◆ Passage for review
Abstract
Assisting patients in disclosing their diagnosis to partners is the biggest priority
In 2005 about 340 million people globally acquired new infections of the four most common curable sexually transmitted infections (gonorrhoea, chlamydia, syphilis, and trichomoniasis) and 4.1 million acquired HIV.1,2 Partner notification is essential to prevent reinfection of index patients, decrease the pool of infectious people, and prevent the transmission of HIV.3,4
Provider referral, where health service personnel trace and notify partners, is practised in parts of the developed world. Patient referral, where index patients are encouraged to inform their partners of the need for treatment, is universal practice in the developing world, where provider referral is neither feasible nor affordable.
In this week's BMJ, Trelle and colleagues report a systematic review of strategies to improve patient referral,5 as observational studies and randomised controlled trials indicate that current patient referral practices fail to reach many partners of people with sexually transmitted diseases in both the developed and developing world.6,7,8 Fourteen randomised controlled trials, four of which were conducted in countries with low average incomes, were reviewed. The trials evaluated two novel patient referral strategies: patient delivered partner therapy, where the index patient is given drugs or a prescription for their partner(s); and home sampling, where index patients with chlamydia give partners kits for collecting urine specimens, which are posted to a laboratory for testing. Meta-analysis of five trials (four conducted in the United States and one in Uganda) showed that supplementing patient referral with patient delivered partner therapy slightly reduced persistent or recurrent infection with gonorrhoea and chlamydia in index patients (risk ratio 0.73; 95% confidence interval 0.57 to 0.93) and increased the proportion of partners treated. Two Danish studies showed that home sampling increased the proportion of partners' specimens being tested.
Patient delivered partner therapy and home sampling are attractive strategies to increase partners' access to treatment or testing, because they are quick and simple for clinicians to implement. Increasingly, patient delivered partner therapy is being used in developed8 and developing countries.9 However, the current review shows that patient delivered partner therapy forms only one part of an effective patient referral strategy. The beneficial effects were modest, and they were susceptible to selection bias and measurement bias (in 23-70% of index patients a measurement of the primary outcome could not be obtained). The review also shows that patient delivered partner therapy can be substituted by patient delivered partner information (a booklet of tear out cards with treatment guidelines) with equal effect.
A home sampling strategy holds some promise in developed countries, but it needs further research because Trelle and colleagues' review could not determine whether increases in specimen testing translated into increases in the treatment of infected partners. In most developing countries, diagnostic testing of sexually transmitted infections is neither affordable nor feasible, and a syndrome based approach to their diagnosis and treatment has been adopted.7 This avoids the need for diagnostic testing for most curable sexually transmitted infections, and renders a home sampling approach of little value.

◆ Extracted entries
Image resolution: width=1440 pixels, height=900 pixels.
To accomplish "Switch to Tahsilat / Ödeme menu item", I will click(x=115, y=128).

---

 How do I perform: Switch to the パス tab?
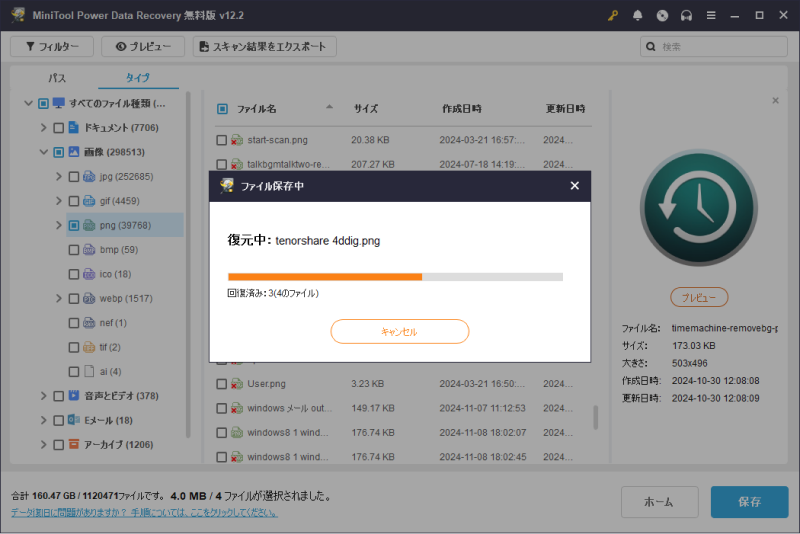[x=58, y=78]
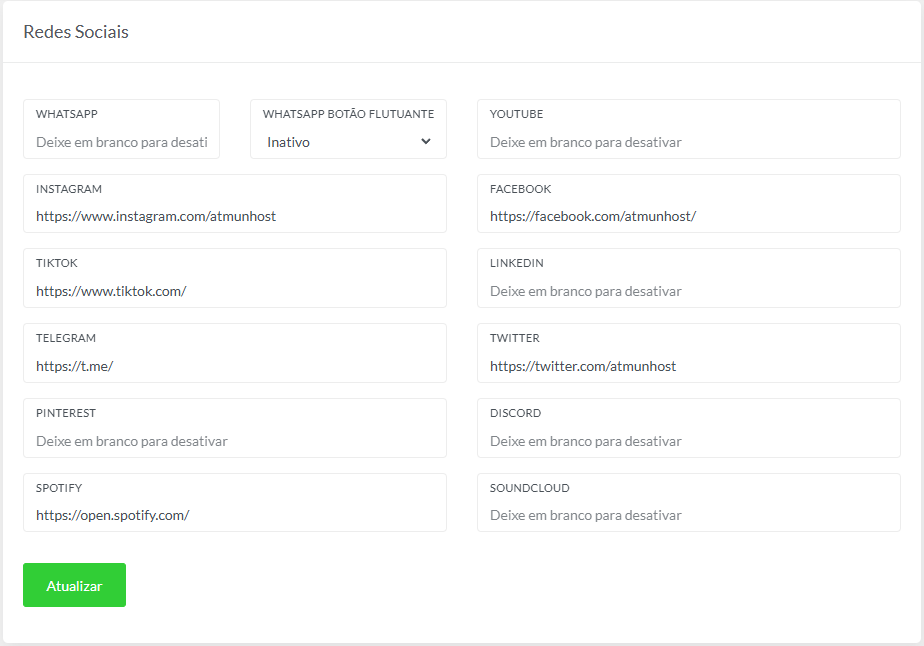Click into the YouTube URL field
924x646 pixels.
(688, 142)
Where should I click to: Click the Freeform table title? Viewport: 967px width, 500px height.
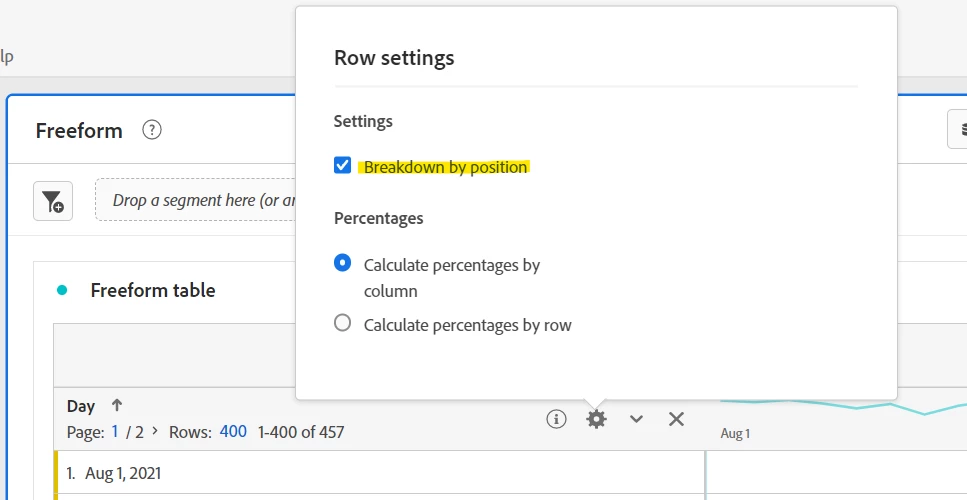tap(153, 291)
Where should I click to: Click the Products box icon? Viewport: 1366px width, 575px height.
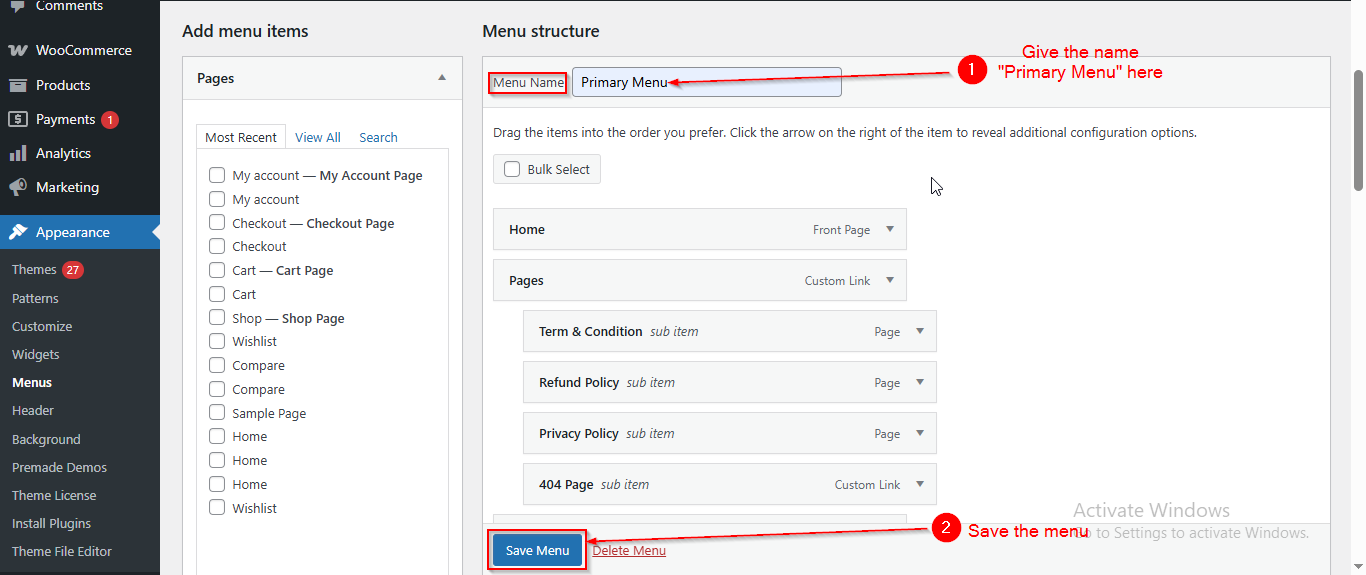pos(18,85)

◆ Activity
Please continue the text on partner notification for sexually transmitted infections from its final sentence. You can set the entries aside; they aren't needed.

◆ Reply to the task
Neither of these two novel interventions tackles the fundamental barrier to patient referral strategies: the difficulty people have telling their partners that they have a sexually transmitted infection. In contrast, counselling and educational interventions can be tailored to deal with the barriers patients experience in relation to disclosure, and they can begin to tackle the gender inequities that influence whether and how partners communicate about sexually transmitted infections.
The review by Trelle and colleagues included two African randomised controlled trials evaluating one to one counselling and education for index patients; it found that more partners were notified or treated than with simple patient referral. Unfortunately, the trials did not measure infection rates in index patients. Novel strategies that aim to increase partner access to treatment might produce bigger effects if used in combination with counselling and education interventions for index patients. One of the two African trials used lay counsellors.
Current evidence leaves important questions unanswered. In developing countries where the syndromic approach is used, diagnostic specificity is lacking, especially in women with vaginal discharge. This leads to the unnecessary notification of partners and potential harms, including violence against women,7 about which little is known. Trelle and colleagues found no trials that investigated improving patient referral for HIV. Observational research in people with HIV suggests that continuous rather than one off counselling services are best for tackling the difficulties index patients have in disclosing to their partners.10
While patient delivered partner therapy and home sampling alone improve patient referral to some extent, strategies that promote and assist disclosure to partners are urgently needed as part of a comprehensive approach to patient referral.
Competing interests: None declared.
Provenance and peer review: Commissioned, not externally peer reviewed.